When Velappan finally reached the dais, Satyamurthy was awaiting him. When he handcuffed the leader, Velappan's eyes overflowed. Through the haze of his tears, Velappan saw Satyamurthy's smile.
Yet, there is the story of Ratnavelu, for whom independence would have meant something. Chamiarappan asks his friend Sivaramakrishna Iyer:
"We owe Ratnavelu a great deal. He was from a previous generation. One of the pillars of the Empire, an ICS officer. One of the first Indian Collectors in Palghat. I have heard he was a very large man; the color of ebony. One day he invited two of his white colleagues and their wives to lunch. While eating, one of the white women said: 'Four swans, one crow.'"
She was attempting a joke. After lunch, the visitors left. The servants, who stood quietly in the long corridors of his large house. Ratnavelu asked them to leave. He went upstairs to his bedroom. There he shot himself.
"This is the story of all of us oppressed ones, Sivaramakrishnan... We must build a memorial to him... In some junction, for instance at the junction near the Fort, let us install a five-way street lamp. Four guests and one host."
There are other threads: the story of those doomed to failure, waiting, as for Godot, for the 'coming of the Russians' and the 'coming of the Chinese'. There is a gently mocking rejection of the gods of Vijayan's youth: rationalism and Marxism, and an acceptance of the Empire of the Spirit: that which marks Vijayan's transition from the anarchist of The Legends of Khasak to the transcendentalist of The Infinity of Grace.

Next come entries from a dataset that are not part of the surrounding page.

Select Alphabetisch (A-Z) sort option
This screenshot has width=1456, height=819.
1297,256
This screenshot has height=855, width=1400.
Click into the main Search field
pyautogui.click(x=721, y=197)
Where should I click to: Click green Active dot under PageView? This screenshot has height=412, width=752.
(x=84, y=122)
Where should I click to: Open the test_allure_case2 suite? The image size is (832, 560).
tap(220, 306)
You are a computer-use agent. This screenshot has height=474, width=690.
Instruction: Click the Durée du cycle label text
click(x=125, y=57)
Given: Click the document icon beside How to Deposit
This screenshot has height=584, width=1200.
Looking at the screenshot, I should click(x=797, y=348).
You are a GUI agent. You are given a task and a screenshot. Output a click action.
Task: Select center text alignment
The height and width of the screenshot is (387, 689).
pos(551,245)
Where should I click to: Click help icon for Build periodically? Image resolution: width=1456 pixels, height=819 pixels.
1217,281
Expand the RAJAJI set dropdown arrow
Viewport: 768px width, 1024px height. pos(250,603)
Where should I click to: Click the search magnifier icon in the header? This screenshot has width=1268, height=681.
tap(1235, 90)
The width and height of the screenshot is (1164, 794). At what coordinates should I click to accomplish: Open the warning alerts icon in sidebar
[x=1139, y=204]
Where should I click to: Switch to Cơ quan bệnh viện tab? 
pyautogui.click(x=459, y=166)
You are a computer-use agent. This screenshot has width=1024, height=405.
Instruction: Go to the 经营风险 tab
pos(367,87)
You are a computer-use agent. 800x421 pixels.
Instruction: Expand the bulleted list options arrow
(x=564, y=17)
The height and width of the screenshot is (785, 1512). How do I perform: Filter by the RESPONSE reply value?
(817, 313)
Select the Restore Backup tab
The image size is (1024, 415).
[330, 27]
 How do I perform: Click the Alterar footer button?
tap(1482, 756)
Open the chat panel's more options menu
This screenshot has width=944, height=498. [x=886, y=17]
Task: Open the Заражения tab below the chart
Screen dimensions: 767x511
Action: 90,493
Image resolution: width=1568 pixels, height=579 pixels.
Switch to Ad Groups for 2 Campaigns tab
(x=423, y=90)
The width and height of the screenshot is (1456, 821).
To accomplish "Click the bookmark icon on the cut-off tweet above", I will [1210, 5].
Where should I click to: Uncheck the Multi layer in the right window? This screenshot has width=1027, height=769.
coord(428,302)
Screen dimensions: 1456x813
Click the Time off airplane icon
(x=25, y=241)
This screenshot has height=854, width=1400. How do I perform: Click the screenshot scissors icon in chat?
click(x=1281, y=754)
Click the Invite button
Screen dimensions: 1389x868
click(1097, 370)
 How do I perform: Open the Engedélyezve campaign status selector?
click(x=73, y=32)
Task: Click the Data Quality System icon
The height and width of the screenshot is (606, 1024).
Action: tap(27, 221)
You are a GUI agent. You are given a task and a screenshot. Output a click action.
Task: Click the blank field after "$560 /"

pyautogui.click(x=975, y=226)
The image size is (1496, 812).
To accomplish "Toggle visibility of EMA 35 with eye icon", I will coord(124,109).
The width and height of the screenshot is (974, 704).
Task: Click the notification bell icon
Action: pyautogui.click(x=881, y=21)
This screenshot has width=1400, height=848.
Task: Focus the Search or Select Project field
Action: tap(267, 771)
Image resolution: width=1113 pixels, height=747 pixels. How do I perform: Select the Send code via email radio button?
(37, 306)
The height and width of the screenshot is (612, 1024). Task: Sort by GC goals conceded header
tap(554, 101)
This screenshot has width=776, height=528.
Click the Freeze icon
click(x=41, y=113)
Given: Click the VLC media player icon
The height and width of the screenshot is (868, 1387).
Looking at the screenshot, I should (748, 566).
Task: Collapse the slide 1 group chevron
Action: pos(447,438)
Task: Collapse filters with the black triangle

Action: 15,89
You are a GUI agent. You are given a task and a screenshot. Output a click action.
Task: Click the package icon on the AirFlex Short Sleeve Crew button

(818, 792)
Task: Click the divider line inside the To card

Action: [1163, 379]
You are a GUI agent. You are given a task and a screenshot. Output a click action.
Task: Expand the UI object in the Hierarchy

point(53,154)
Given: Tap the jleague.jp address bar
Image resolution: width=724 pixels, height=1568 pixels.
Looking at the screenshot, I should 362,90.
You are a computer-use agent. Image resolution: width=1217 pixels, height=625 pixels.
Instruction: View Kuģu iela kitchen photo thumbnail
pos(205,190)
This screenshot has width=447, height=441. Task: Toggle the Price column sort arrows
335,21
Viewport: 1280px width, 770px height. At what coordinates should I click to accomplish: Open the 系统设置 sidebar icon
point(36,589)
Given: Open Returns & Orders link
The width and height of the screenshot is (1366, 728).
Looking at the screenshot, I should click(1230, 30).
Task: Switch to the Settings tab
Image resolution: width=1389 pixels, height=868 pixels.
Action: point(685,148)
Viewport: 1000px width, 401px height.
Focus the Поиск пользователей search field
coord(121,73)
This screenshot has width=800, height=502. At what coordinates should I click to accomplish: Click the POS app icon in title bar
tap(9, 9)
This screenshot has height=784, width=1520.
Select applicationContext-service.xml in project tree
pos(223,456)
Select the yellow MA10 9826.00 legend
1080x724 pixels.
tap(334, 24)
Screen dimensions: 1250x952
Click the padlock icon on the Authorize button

The narrator's alter-ego, Chandran, ends up in Hong Kong; fittingly so, because it is the most rootless city in the world; and his Dravidian consciousness meets the Aryan memories of a Teutonic woman, Rosemary Wagner, whom he impregnates in perhaps a symbolic reconciliation.
Because of its breadth, different readers will view this book differently: nationalists will see the intense love of the motherland; the religious will see the defeat of those without faith; Marxists will see the historical dialectic of the end of the feudal landlord; feminists will see how the assorted sins against women finally destroy the family; those with subaltern leanings will identify with the yearning to 'sanskritise'.
Yet, this is a flawed masterpiece, flawed because of the untidy loose ends: there is no closure to the stories of Krishnan Somayagi or Imtiaz Hassan, for example. Flawed because in the end, the novelist seems to be in a hurry to finish off the protagonists -- who are dispatched in summary fashion. Flawed because the ending, the arrival in Kerala of Chandran's and Rosemary's child, Theodore Vel Wagner, a supposed synthesis of the Aryan and Dravidian, is unsatisfying.
Nevertheless, these are mere nits: Thalamurakal is a towering novel of immense merit. I have never come across anything in the regional literatures that has the scope in time and space of this work: from the remote past to the eighteenth century to the present, and ranging from Kerala to Benares to Europe to Hong Kong.
I look forward to O V Vijayan himself translating the work into English. This deeply poetic and atmospheric work is both a dirge for something that has vanished, as well as a warning against the mechanical rationalisation of modern-day life. Ponmudi, where wealth is sin and knowledge is hubris, is a metaphor for what middle-class India has become, bereft of the simple faith of the past.